Contribuire a plasmare attivamente il futuro: Assemblea generale del Gruppo Giovani Imprenditori presso l’impresa Alber
Al centro dell’appuntamento il tema del passaggio generazionale
Portare le prospettive dei giovani all’interno di Confindustria Alto Adige e nella società e contribuire attivamente a plasmare il futuro: questo è l’obiettivo del Gruppo Giovani Imprenditori di Confindustria Alto Adige, come ha spiegato la Presidente Melanie Pernthaler durante l’Assemblea generale del Gruppo Giovani Imprenditori tenutasi di recente presso l'impresa associata Alber Spa a Lana.
“È molto importante dare nuovi impulsi e proporre nuove idee su temi centrali quali la conciliazione tra famiglia e lavoro, la violenza contro le donne, la digitalizzazione, l’intelligenza artificiale e le tecnologie del futuro. In questo contesto è fondamentale la voce dei Giovani Imprenditori, che svolgono un ruolo cruciale di ponte tra imprese, associazione e istituzioni”, ha sottolineato Katrin Höller, Vice-Presidente di Confindustria Alto Adige.
“Attraverso il dialogo vogliamo crescere insieme e imparare gli uni dagli altri. Con le nostre iniziative vogliamo contribuire a garantire che giovani imprenditori e imprenditrici ricevano sostegno e ispirazione per la loro attività. Il passaggio generazionale è un tema sempre attuale per noi giovani imprenditori, motivo per cui durante la nostra Assemblea generale abbiamo posto al centro dell’attenzione due testimonianze in merito”, ha affermato Pernthaler.

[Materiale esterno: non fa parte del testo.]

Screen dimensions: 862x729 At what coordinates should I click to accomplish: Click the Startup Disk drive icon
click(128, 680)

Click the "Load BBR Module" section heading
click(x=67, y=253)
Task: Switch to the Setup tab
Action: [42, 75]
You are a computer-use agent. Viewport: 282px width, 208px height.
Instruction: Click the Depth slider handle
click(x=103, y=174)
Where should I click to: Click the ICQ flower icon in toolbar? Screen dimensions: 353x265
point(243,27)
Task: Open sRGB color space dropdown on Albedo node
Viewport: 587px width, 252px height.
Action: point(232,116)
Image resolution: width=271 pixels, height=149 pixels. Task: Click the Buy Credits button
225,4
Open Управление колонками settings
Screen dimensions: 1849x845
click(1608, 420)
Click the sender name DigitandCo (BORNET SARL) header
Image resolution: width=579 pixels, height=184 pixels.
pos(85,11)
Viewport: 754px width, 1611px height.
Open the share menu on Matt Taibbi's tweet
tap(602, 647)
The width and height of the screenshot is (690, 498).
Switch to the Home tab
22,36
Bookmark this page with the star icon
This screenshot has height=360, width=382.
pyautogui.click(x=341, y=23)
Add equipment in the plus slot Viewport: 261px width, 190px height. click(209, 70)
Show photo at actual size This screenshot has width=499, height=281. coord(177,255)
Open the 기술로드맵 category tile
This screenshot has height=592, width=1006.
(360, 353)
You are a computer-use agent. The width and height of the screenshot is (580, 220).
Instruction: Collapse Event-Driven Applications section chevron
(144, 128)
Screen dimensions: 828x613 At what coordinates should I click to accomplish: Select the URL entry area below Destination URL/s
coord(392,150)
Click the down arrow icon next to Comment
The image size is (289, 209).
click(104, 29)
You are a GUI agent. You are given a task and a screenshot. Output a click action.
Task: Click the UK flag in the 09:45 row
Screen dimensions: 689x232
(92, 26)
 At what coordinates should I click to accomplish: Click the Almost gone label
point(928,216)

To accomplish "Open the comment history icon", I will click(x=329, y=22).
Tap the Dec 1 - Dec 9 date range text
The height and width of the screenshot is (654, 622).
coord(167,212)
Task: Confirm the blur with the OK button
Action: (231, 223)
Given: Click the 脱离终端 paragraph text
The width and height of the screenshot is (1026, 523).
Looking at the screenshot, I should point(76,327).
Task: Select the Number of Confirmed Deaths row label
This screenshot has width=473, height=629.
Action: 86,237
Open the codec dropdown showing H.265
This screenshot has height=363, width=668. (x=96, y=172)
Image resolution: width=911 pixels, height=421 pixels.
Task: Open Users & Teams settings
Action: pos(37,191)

Passaggio generazionale: il racconto di due esperienze dirette
Il padrone di casa Wolfgang Alber (Alber Spa) ha illustrato come si possa gestire il passaggio da un’azienda a conduzione puramente familiare a un’impresa familiare gestita dal management. A tal proposito, ha sottolineato la necessità di separare chiaramente la proprietà, il controllo e la gestione dell’azienda. Inoltre, ha aggiunto, sono fondamentali una struttura organizzativa adeguata e regole chiare e vincolanti. “In questo modo è possibile definire in modo preciso e professionale le responsabilità e i processi decisionali e garantire il futuro a lungo termine dell’impresa familiare”, ha chiarito Alber.
Stefan Zingerle (Zingerle Group Spa) ha condiviso la sua esperienza personale: “Già da bambino mi era chiaro che un giorno avrei voluto guidare l’azienda di famiglia”. Alla fine del 2025 è arrivato il momento: in qualità di azionista di maggioranza, insieme ai suoi fratelli, ha rilevato l’azienda dal padre, che l’aveva guidata come esponente della seconda generazione. In questo percorso, la famiglia è stata affiancata da un consulente specializzato in passaggi generazionali, oltre che da un notaio e da un consulente aziendale. “Fondamentale è stato lo statuto familiare, con cui abbiamo disciplinato ogni aspetto, dalle questioni più banali fino alla successione ereditaria. In questo modo abbiamo già creato il quadro di riferimento che spiana la strada alla quarta generazione”.
Il Direttore di Confindustria Alto Adige, Mirco Marchiodi ha sottolineato nel suo intervento quanto siano importanti per l’Alto Adige le imprese industriali gestite con successo: “Le nostre 500 imprese associate rappresentano meno dell’1% di tutte le imprese altoatesine, ma generano più del 20% del Pil, oltre l’80% delle esportazioni e danno lavoro a 45.000 persone. Grazie alla loro maggiore produttività, sono in grado di pagare a queste ultime retribuzioni superiori del 40% rispetto alla media provinciale”.